SOURCE:
=======

From the rented home where he paid Rs 500 a month in the 1990s to the flat he will buy from the one crore won on KBC, Ajeet Kumar's personal journey is a story worth cheering for.
Archana Masih/Rediff.com met the jail superintendent-KBC winner in Hajipur, Bihar.

Ajeet Kumar, KBC Crorepati. Photograph: Archana Masih/Rediff.com

IMAGE: Ajeet Kumar, the latest KBC crorepati, is from the first batch of officers to graduate from the Bihar Institute of Correctional Administration. Earlier trainee jail superintendents from Bihar were sent to institutes in other states for training. Photograph: Archana Masih/Rediff.com
 

The latest crorepati is modest about his Kaun Banega Crorepati win and meets me in the precincts of the Bihar Institute of Correctional Administration, an impressive institute situated beside the Hajipur jail in Bihar.

The fresh graduate from the first batch of 13 jail superintendents, which includes two women, Ajeet Kumar, 41, has just concluded 10 months of training.

After his passing out parade last week, he now dons a uniform with a star and the Ashoka lions, the emblem of India. In a couple of days, he will know which jail he will be posted to as the senior most officer, in charge of the administration, supervision and security of a prison in Bihar.

Just the previous day, he had met the inmates of the Hajipur jail, where word had reached that he had won a crore in the hot seat opposite Amitabh Bachchan.

=======

Listing of target coordinates:
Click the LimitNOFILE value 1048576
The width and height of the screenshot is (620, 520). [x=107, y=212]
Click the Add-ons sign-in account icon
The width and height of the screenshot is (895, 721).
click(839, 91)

=======

Proceed with the article about KBC winner Ajeet Kumar, starting right after its last sentence.

ANSWER BELOW:
In fact, news that a trainee jail superintendent had won a crore had made news in jails as far as Tihar, Telangana and Andamans -- all the prisons that he had visited as part of the study tour in the last segment of his training.

The passing out parade

IMAGE: The passing out parade of the 13 officers, which includes two women. The officers will get posted to different jails in the state. Photograph: Kind courtesy Ajeet Kumar

The phone call from KBC informing him that he had been selected as a contestant had come soon after the visit to Tihar, a prison which had left him impressed for its library and industrial unit where prisoners made 300 chairs and tables every day, apart from many other things.

He told the KBC crew that he would not be able to come till after his tour. It gave him about 20 days before appearing for the fastest finger first round of the popular game show.

"He kept his studies as his top priority and would prepare when the rest of us went sightseeing at the end of the day," says Sujit Kumar Roy, a batchmate and friend who has known him for nearly 20 years when they were preparing for the civil services exams at a coaching class in Patna.

Ajeet Kumar would browse the Internet and catch up with current affairs while his batchmates visited beaches, monuments or shopped.

'Papa don't roam around like a tourist. Study for KBC,' counselled his 12-year-old daughter Suhani over the phone.

Since his win, she has been asking her father to buy a car because it is uncomfortable for their family of four to go for outings on his motorcycle.

His son Arshit distributed chocolates to his class to celebrate the victory.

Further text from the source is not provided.